Thursday, June 27, 2024

Was He A Greek Interpreter or a Greek Interpreter?

 Sometimes I am vexing to more people than just the good Carter, my partner of so many years.

Take tonight at our local library Sherlockian discussion group, discussing "The Greek Interpreter," for example. A lot of questions where posed and discussed. Was Mycroft involved with MI-6? When did Holmes learn about the obliquity of the ecliptic when he had earlier professed ignorance of Copernican theory? What rights did Sophy Kratides have in the Victorian age? And why is it only non-British girls seem capable of violence in these stories?

All fine questions. And then there's the question I wonder about.

Does the title of the story "The Greek Interpreter" refer to Mr. Melas being from Greece or interpreting Greek?

Everyone seemed to agree that it could mean both, but I still had to ask: Which way did Conan Doyle intend it to mean when he wrote it?

"BOTH!" came the answer from the rest of our jury-sized group.

"But when I say something, I usually mean it one way, not two ways at once," I protested.

"That might just be you." This is probably not an exact quote. It's been an hour.

"I am Greek by birth and with a Grecian name, it is with that particular tongue that I am principally associated," Mr. Melas says in the story.

But in the title, is it saying that he's Greek or that he interprets Greek language? Conan Doyle had to mean one, didn't he? Or was he consciously and purposefully letting it stand for both?

What I did not say at the meeting, as we'd already discussed the xenophobic tendencies of the stories, with the Greek girl getting her stabby revenge in the postscript, was that I was kind of wondering because if Doyle felt the need to specify that the interpreter was Greek in the title, it has a whole different feeling than if he was just a guy who spoke Greek.

→ WHAT TO DO
Continue the blog post on the title of "The Greek Interpreter" from where it stops. The lines after this text aren't needed for anything here.

→ GIVEN INFORMATION
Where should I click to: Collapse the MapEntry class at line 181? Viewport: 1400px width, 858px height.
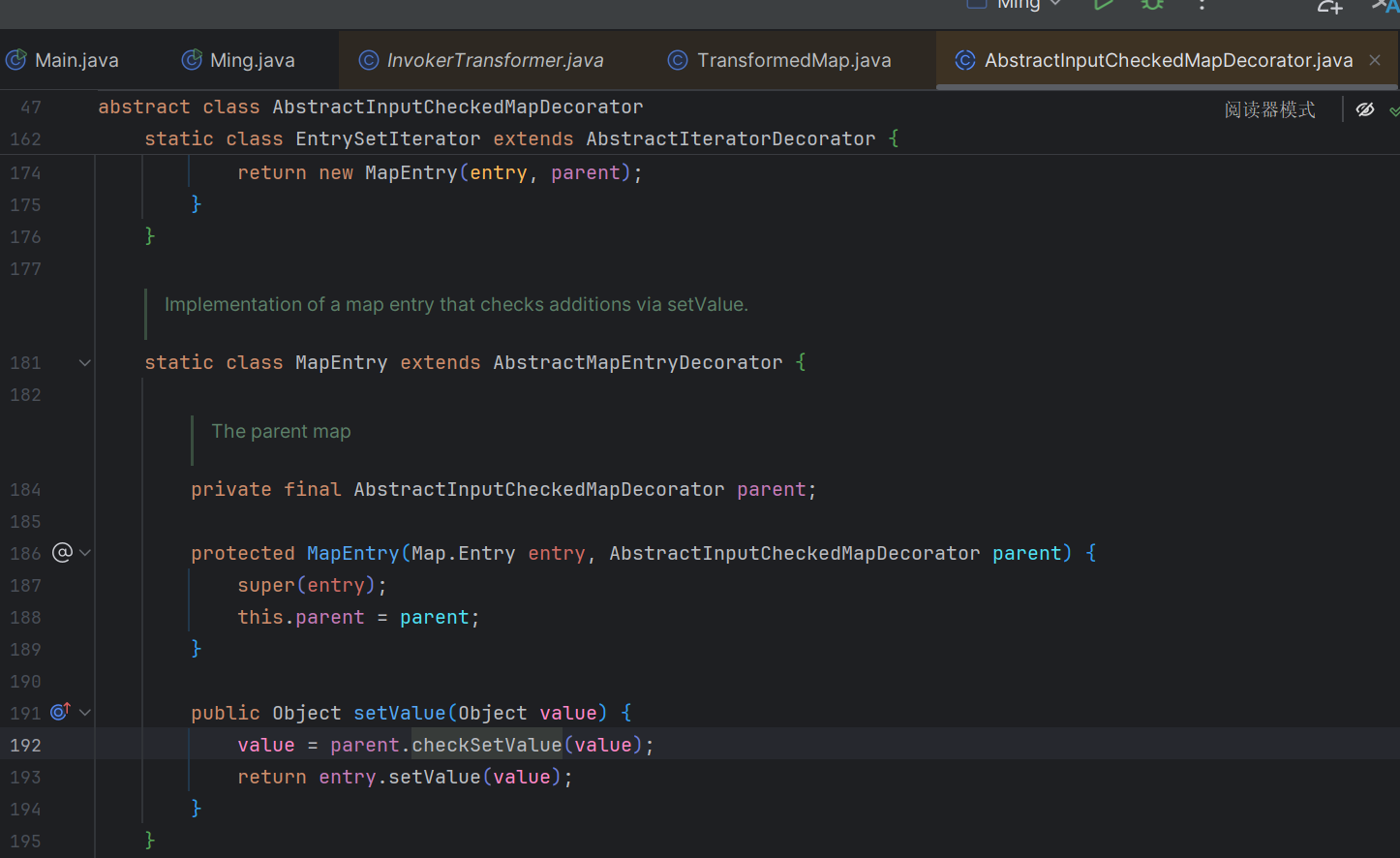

→ ANSWER SECTION
Since our friend Mary had mentioned the 1955 Ronald Howard adaptation, titled "The French Interpreter" (which curiously includes the Diogenes Club while leaving out Mycroft), I thought I would check it out to see how they treated Melas's French version. In the 1955 edition, filmed in France, they made Melas into a Claude Dubec. But he, like Melas, says he is French by birth and translates his native language in Britain, even though, like Melas, he knows other languages as well. So both Dubec and Melas are interpreters even when not conversing in their native tongue, but are both placed in situations when their home language is the interpreting need.

So now I have to also wonder: Was Claude Debuc a French interpreter or a French interpreter, just like I wondered if Melas was a Greek interpreter or a Greek Interpreter?

So I shall toss this question to the internet: What does the title "The Greek Interpreter" really mean? Greek or Greek? (I shall accept that the same answer applies to the 1955 "French" adaptation, as well.)

3 comments:

  1. Because he can interpret more than one language, and given that his name is a Greek one, I think the Greek stands first for his birthplace (or ancestry) and only secondarily for his business as an interpreter.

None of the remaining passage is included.